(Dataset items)
((
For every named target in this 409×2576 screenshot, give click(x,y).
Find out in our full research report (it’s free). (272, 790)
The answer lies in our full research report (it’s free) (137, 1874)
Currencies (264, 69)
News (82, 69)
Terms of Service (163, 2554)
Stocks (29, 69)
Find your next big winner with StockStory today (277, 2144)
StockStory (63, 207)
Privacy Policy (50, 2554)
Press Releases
))
> WHAT NEEDS TO BE DONE
Write out the entries from the line with "Stocks (29, 69)" through the last line as a numbered list, leaving out any blank lines.

> RESULT
1. Stocks (29, 69)
2. Find your next big winner with StockStory today (277, 2144)
3. StockStory (63, 207)
4. Privacy Policy (50, 2554)
5. Press Releases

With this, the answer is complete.